### BRIEF
All lines from the one with "Task: Select the IOC chip 112.31.20.107" through the final line of the records below must be written out exactly, with no other text.

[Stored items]
%%
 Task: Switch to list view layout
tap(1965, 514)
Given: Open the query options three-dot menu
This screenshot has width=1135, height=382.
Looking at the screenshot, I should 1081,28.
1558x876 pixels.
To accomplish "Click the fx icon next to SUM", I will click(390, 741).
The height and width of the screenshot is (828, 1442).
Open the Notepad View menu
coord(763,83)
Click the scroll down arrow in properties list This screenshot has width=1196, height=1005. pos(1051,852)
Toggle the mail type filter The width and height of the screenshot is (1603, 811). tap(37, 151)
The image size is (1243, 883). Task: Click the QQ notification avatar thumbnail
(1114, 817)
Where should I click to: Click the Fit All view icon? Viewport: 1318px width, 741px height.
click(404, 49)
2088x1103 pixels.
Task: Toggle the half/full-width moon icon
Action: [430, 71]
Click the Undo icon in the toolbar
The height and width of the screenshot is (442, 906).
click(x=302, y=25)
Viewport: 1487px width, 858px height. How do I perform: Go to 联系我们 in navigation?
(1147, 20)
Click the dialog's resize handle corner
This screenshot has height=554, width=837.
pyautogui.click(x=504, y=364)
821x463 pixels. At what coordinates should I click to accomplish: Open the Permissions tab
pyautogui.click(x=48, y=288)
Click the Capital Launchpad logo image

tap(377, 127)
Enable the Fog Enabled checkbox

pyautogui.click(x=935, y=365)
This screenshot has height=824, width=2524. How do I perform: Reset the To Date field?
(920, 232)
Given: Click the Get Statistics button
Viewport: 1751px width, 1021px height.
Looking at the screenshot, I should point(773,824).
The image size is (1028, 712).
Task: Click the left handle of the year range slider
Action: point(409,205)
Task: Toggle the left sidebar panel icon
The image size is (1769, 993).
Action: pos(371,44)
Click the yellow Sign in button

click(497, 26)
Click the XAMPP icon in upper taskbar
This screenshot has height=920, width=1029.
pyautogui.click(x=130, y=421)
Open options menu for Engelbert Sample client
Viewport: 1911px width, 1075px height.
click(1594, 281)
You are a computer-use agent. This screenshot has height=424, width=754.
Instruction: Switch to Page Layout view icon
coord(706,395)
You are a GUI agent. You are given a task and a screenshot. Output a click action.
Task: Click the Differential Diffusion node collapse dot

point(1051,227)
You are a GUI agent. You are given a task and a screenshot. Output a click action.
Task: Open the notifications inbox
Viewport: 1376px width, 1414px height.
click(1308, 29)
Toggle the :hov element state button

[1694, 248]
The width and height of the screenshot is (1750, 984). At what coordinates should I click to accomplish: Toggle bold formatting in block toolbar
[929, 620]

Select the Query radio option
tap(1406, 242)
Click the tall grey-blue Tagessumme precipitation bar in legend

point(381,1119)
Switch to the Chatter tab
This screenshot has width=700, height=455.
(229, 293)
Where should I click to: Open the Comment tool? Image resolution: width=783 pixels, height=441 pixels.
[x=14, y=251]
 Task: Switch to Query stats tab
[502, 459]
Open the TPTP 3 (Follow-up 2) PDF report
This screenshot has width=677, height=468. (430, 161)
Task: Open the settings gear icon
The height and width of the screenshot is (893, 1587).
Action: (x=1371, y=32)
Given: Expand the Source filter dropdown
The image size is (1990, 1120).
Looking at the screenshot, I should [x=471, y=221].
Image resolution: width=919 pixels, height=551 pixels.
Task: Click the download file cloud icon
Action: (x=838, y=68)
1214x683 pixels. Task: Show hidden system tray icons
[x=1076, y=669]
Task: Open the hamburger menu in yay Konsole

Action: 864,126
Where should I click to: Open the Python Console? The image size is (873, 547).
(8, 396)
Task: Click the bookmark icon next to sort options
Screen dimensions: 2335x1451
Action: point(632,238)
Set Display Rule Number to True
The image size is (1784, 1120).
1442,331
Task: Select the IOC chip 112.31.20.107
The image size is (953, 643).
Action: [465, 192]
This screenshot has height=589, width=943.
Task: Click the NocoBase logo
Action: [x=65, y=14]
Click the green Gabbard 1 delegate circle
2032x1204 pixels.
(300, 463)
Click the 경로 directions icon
%%
### SOLUTION TO THIS TASK
Task: Select the IOC chip 112.31.20.107
The image size is (953, 643).
Action: [465, 192]
This screenshot has height=589, width=943.
Task: Click the NocoBase logo
Action: [x=65, y=14]
Click the green Gabbard 1 delegate circle
2032x1204 pixels.
(300, 463)
Click the 경로 directions icon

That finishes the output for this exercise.